───── DATASET ─────

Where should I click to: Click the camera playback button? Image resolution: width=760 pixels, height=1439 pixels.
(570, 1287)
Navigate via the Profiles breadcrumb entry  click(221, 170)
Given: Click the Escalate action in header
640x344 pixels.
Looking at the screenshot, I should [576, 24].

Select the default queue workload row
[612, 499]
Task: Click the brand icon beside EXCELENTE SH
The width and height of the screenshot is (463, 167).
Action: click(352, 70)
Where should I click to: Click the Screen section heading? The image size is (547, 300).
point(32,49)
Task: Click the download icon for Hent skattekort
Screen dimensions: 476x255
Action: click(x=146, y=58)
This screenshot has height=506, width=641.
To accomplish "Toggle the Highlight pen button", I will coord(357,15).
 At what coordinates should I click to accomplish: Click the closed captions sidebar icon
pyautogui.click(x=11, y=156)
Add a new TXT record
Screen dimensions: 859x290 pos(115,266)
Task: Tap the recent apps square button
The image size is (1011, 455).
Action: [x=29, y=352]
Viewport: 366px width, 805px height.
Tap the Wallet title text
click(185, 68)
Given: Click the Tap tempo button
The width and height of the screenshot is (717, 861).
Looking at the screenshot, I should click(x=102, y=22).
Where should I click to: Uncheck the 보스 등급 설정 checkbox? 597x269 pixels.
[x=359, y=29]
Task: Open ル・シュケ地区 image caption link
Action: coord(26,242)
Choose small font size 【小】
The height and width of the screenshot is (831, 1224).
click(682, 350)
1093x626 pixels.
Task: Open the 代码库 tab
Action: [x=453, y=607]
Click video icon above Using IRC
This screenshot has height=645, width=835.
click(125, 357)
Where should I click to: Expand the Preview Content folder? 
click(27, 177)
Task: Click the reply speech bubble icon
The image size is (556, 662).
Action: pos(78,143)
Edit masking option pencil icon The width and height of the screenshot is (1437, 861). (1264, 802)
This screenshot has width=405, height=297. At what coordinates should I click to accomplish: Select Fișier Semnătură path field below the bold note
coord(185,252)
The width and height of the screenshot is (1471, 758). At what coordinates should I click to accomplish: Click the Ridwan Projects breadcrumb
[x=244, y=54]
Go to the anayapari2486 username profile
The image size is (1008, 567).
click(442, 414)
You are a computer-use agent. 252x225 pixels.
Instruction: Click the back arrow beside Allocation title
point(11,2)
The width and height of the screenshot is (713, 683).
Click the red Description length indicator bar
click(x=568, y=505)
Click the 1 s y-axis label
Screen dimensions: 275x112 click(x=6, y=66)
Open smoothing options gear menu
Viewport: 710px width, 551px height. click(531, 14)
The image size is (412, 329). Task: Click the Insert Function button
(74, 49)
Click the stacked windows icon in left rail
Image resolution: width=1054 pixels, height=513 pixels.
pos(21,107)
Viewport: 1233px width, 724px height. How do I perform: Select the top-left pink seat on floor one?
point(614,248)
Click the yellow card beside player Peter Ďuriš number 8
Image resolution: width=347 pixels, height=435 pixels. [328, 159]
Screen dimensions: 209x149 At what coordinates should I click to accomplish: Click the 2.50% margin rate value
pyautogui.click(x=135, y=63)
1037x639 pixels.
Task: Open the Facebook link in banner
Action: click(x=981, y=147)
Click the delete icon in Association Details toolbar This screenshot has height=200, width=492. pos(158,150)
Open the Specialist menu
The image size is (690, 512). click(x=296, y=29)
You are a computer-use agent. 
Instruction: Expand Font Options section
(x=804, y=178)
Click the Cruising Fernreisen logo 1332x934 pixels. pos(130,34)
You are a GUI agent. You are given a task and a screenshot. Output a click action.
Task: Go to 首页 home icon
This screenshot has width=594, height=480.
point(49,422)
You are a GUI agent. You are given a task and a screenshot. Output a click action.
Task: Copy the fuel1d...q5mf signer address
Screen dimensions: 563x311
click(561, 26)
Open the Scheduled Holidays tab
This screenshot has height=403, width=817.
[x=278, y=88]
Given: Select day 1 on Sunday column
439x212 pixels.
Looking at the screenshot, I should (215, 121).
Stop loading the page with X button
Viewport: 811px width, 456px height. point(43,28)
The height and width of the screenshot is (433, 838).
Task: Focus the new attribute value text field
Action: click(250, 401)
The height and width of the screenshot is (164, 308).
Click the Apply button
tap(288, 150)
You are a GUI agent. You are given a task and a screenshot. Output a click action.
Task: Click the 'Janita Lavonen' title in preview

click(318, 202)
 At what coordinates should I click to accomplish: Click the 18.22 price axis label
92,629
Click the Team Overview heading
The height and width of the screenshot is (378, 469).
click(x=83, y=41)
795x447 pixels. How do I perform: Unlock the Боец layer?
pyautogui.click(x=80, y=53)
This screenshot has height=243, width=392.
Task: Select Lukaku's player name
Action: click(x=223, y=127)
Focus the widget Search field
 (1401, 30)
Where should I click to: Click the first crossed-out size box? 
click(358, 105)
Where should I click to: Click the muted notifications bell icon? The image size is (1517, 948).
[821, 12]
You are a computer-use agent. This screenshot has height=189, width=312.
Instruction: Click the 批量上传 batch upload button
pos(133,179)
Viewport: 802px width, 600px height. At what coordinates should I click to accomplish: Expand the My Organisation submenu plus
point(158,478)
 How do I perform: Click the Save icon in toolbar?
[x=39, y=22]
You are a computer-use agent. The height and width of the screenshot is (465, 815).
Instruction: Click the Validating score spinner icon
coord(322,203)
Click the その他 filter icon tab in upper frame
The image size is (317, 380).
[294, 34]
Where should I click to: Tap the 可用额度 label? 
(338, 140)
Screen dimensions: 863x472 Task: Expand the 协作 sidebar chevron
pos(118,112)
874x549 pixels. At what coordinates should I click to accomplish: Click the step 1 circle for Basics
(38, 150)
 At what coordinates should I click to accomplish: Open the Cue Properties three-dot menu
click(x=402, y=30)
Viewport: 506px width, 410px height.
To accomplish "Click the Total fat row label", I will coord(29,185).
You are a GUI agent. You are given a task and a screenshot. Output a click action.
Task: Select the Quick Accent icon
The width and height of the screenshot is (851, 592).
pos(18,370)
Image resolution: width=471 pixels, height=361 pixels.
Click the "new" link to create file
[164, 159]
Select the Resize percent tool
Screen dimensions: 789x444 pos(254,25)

─────

REQUIRED WORK
Filter the items above and keep every line containing the string "sidebar", matching case exactly.

THE REPLY
 At what coordinates should I click to accomplish: Click the closed captions sidebar icon
Screen dimensions: 863x472 Task: Expand the 协作 sidebar chevron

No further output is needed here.